%%
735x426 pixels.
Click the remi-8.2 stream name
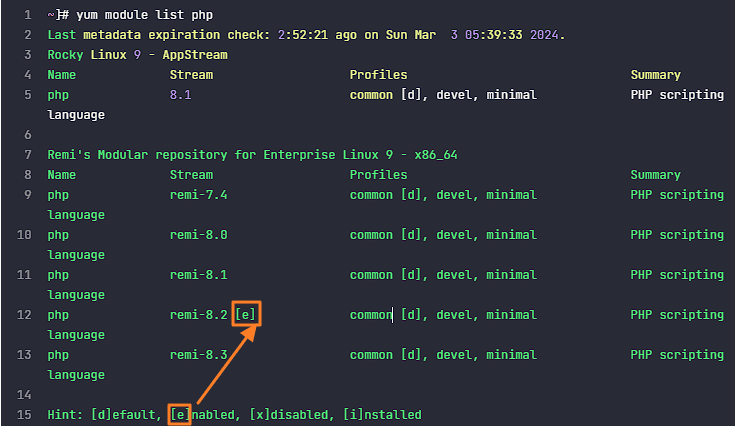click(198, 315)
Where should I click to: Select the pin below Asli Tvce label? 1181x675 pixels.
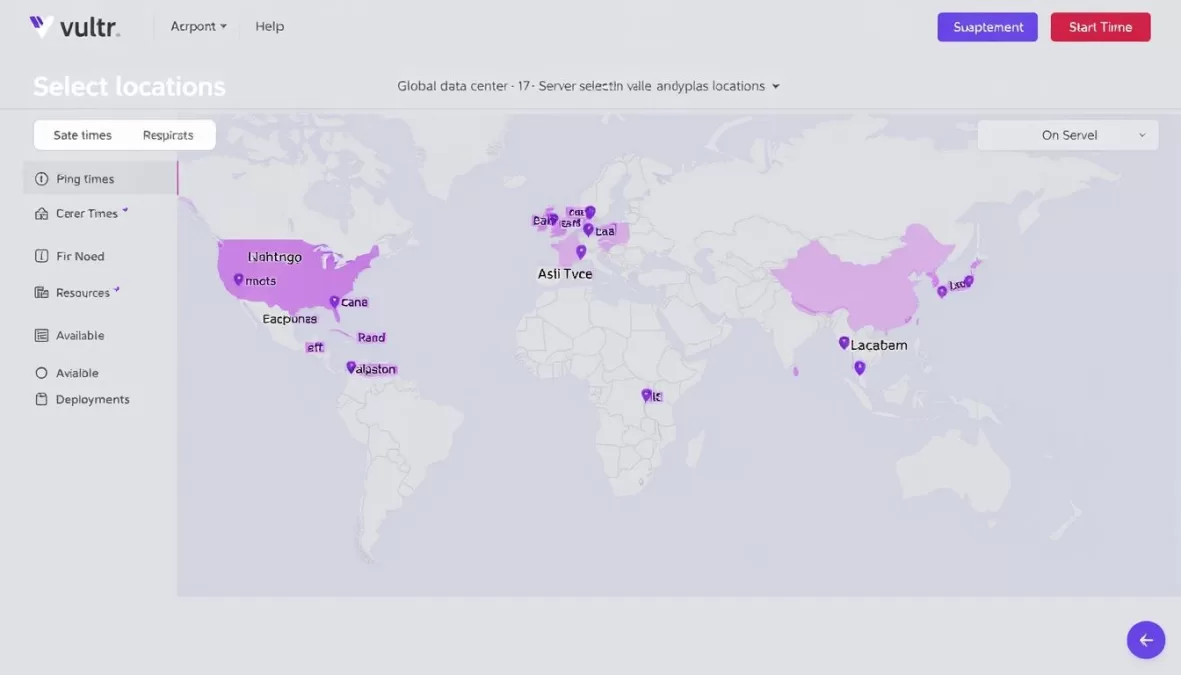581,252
%%
%%
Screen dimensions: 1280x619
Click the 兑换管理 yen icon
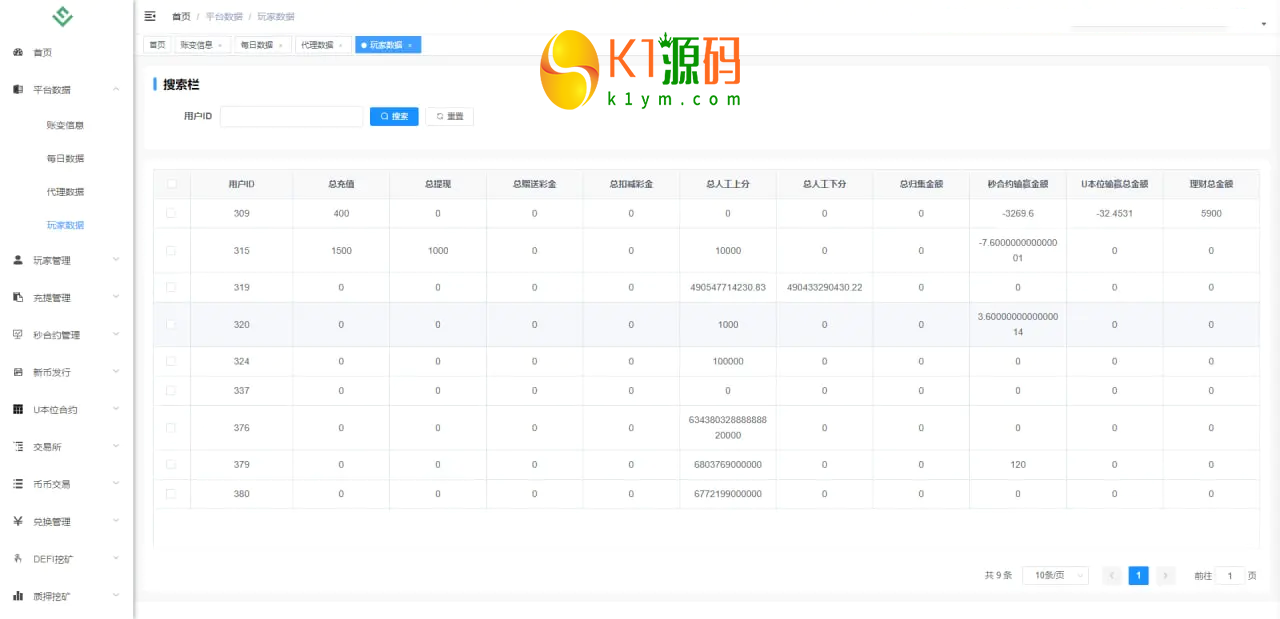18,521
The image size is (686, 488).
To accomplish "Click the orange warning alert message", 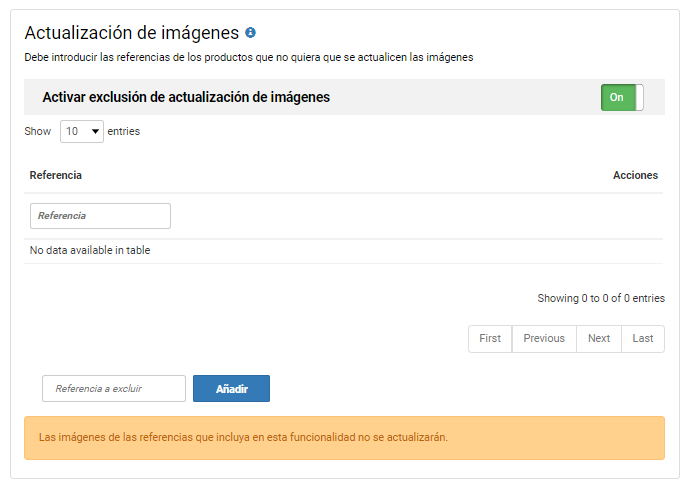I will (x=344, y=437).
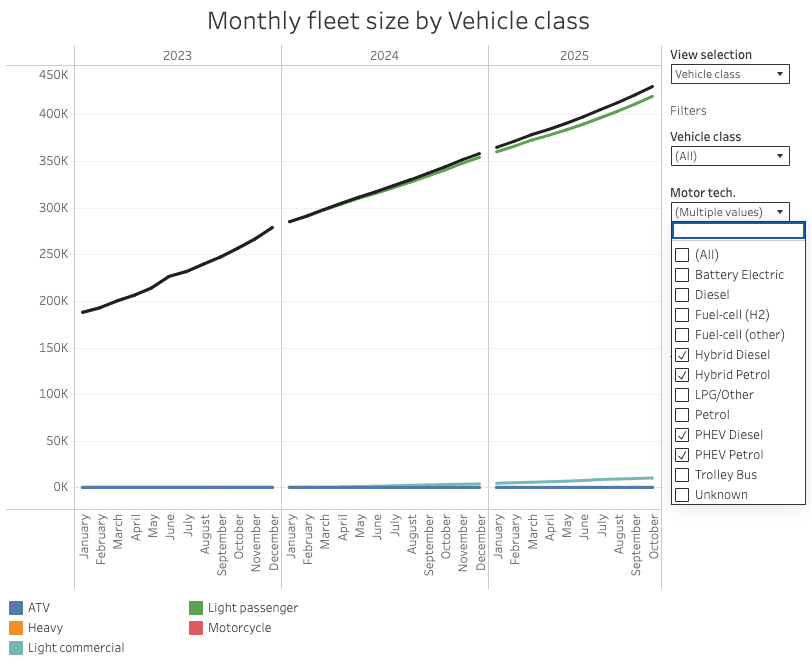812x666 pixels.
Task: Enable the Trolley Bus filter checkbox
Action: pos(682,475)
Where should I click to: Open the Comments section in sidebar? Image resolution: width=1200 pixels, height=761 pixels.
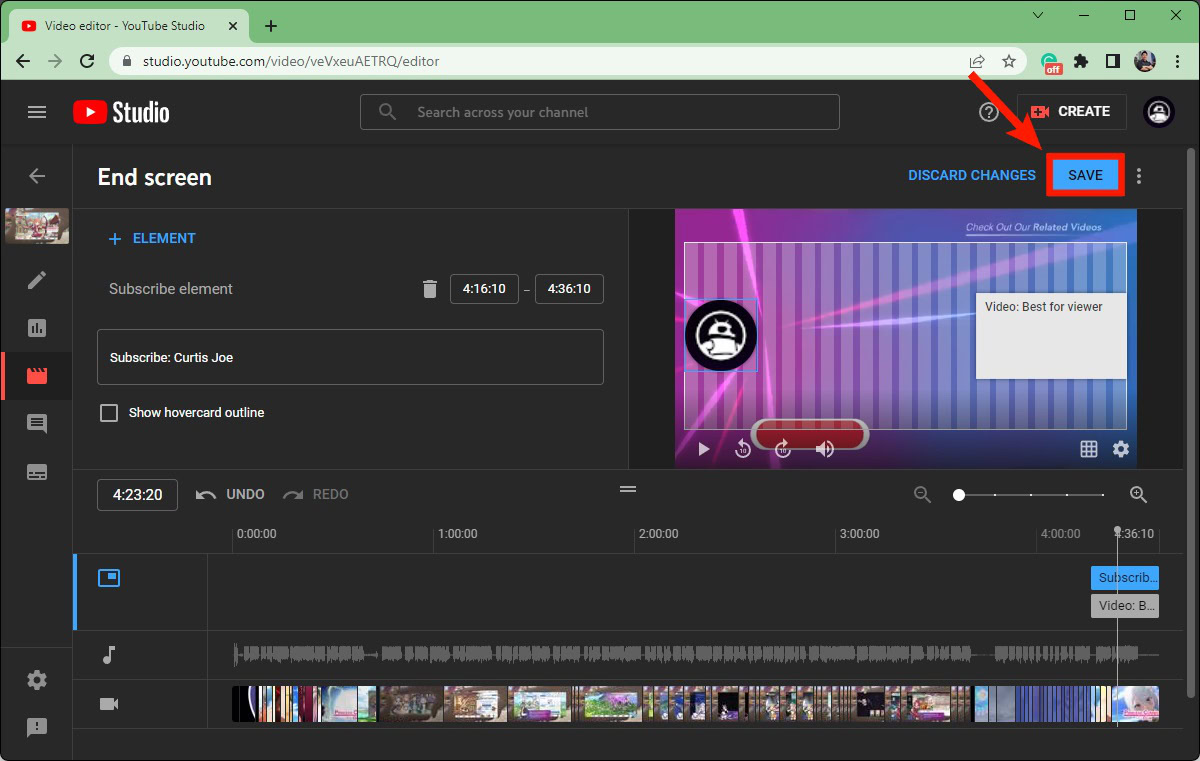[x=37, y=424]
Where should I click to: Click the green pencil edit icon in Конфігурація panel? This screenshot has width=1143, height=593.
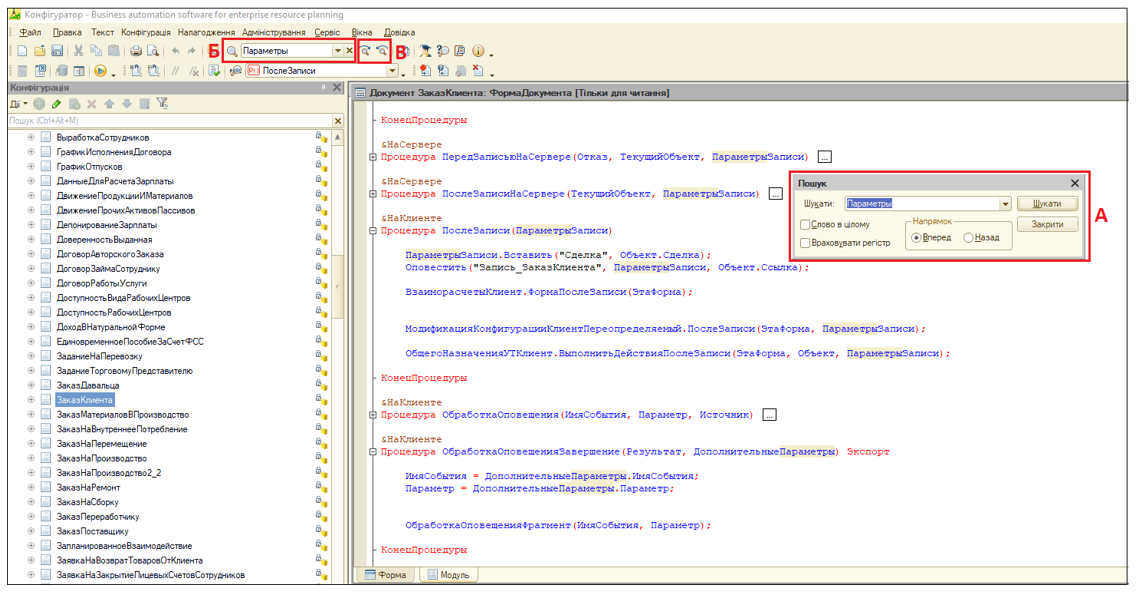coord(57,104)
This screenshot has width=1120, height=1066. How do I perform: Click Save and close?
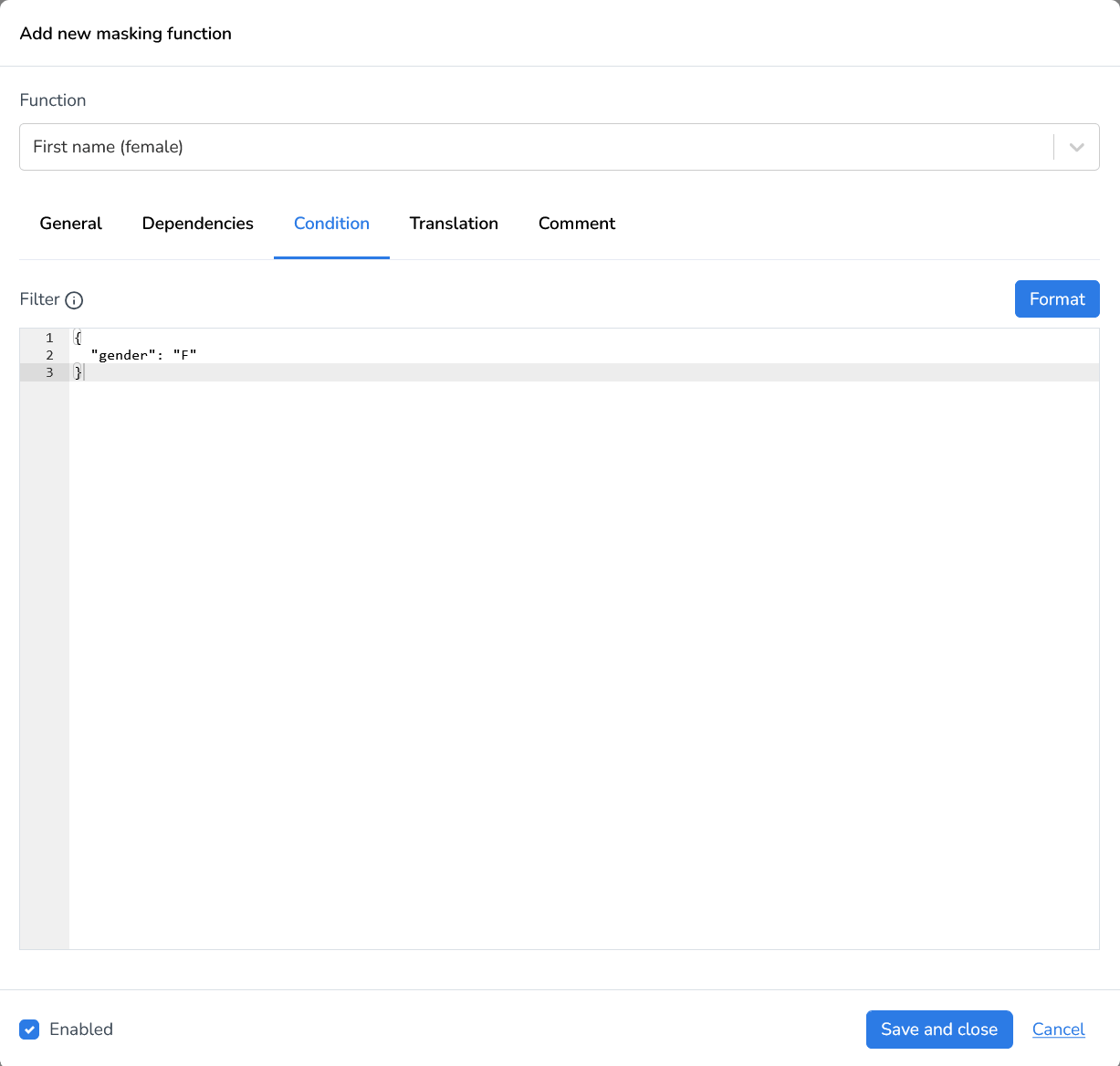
%%
%%
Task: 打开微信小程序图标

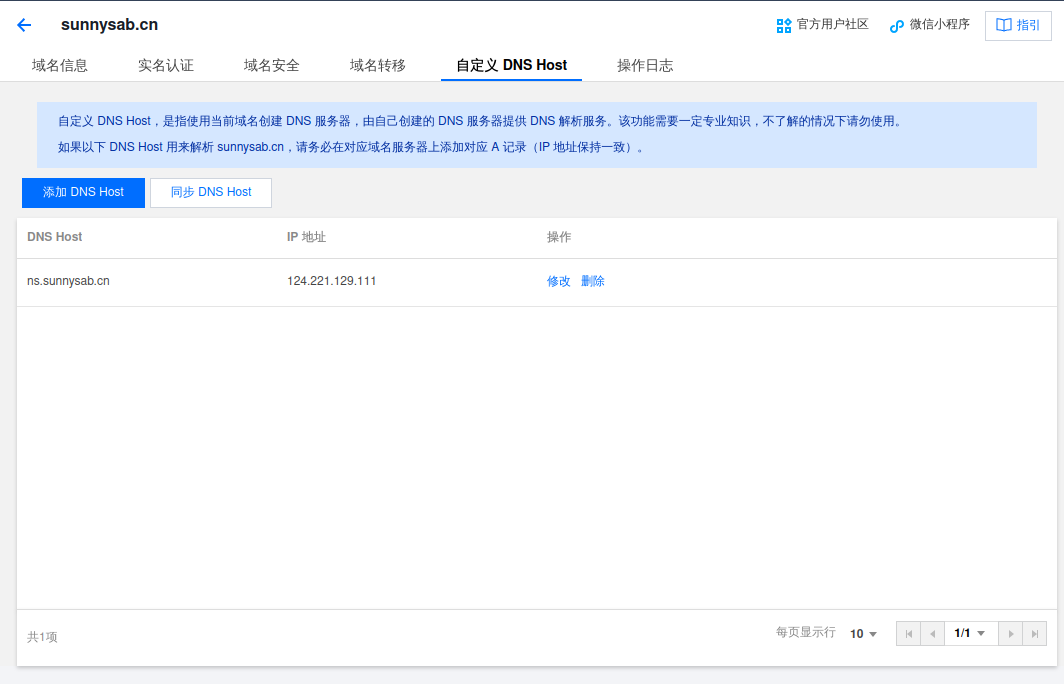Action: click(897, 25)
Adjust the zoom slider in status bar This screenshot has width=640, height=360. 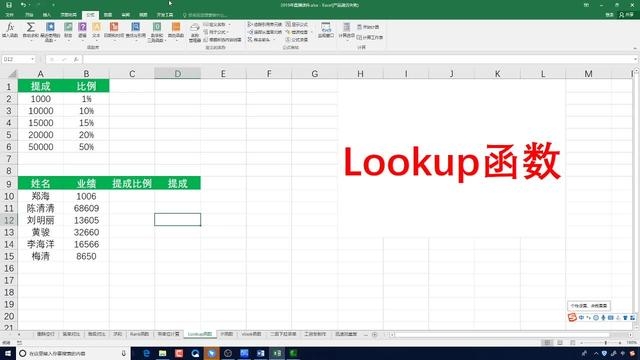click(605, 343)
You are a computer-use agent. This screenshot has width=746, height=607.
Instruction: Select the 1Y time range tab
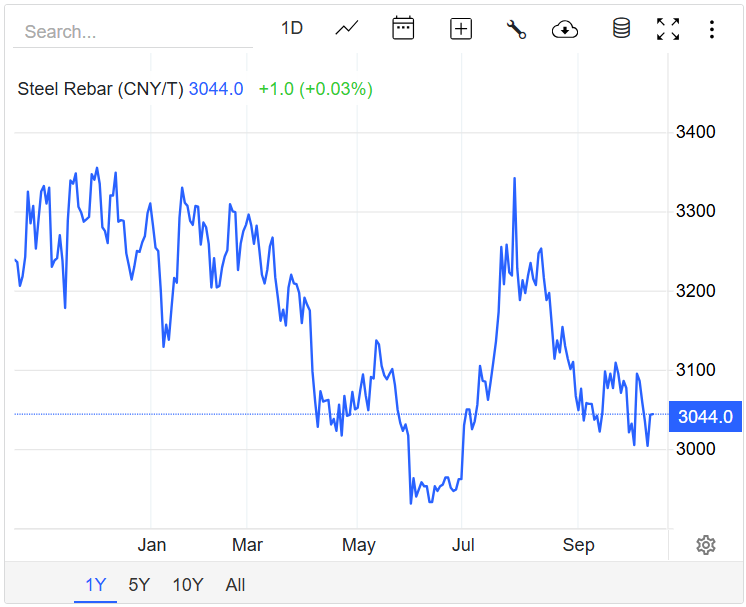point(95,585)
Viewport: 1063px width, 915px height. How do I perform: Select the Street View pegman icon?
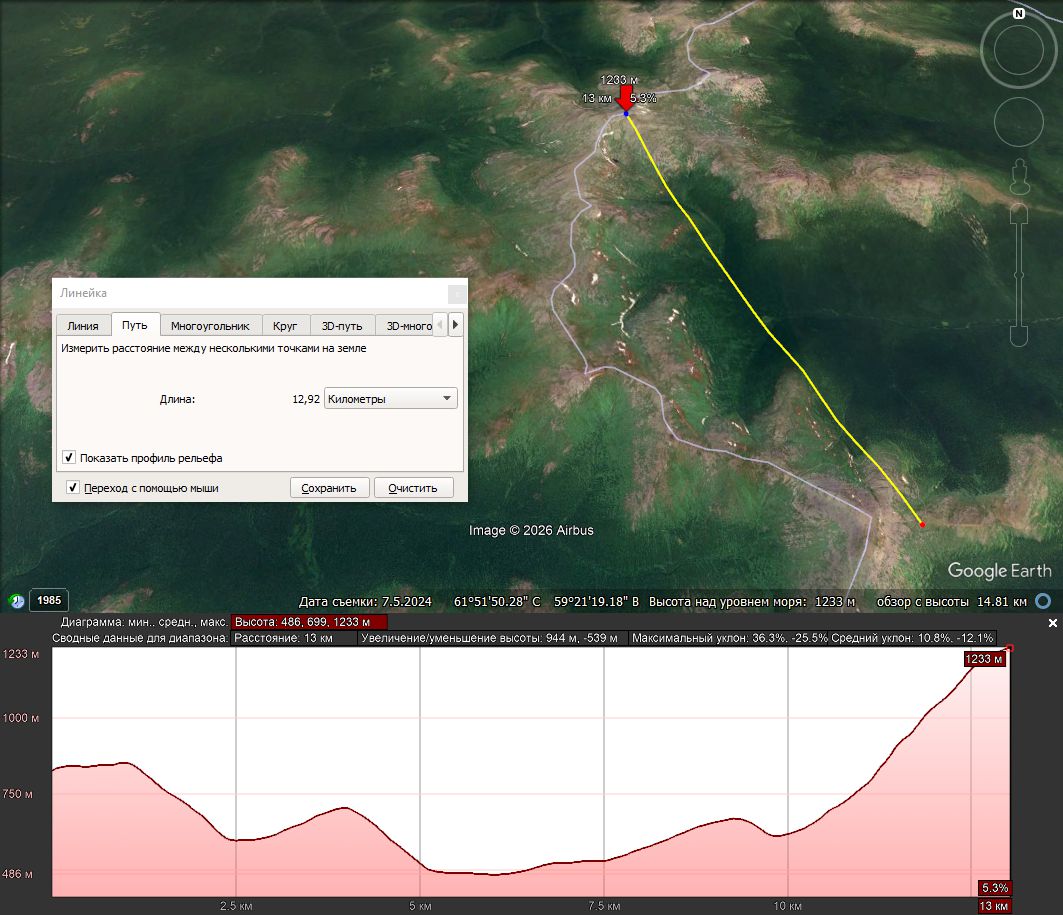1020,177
%%
● WHAT IS NEEDED
The data above holds the lines to copy: start at the one with "Where should I click to: Click", stop at the one with "This screenshot has width=1120, height=1066.", include both, copy them exactly without pictures, and copy nothing else.

● EXERCISE OUTPUT
Where should I click to: Click the green pencil edit icon in Конфігурація panel? This screenshot has width=1143, height=593.
coord(57,104)
This screenshot has width=1120, height=1066. How do I perform: Click Save and close?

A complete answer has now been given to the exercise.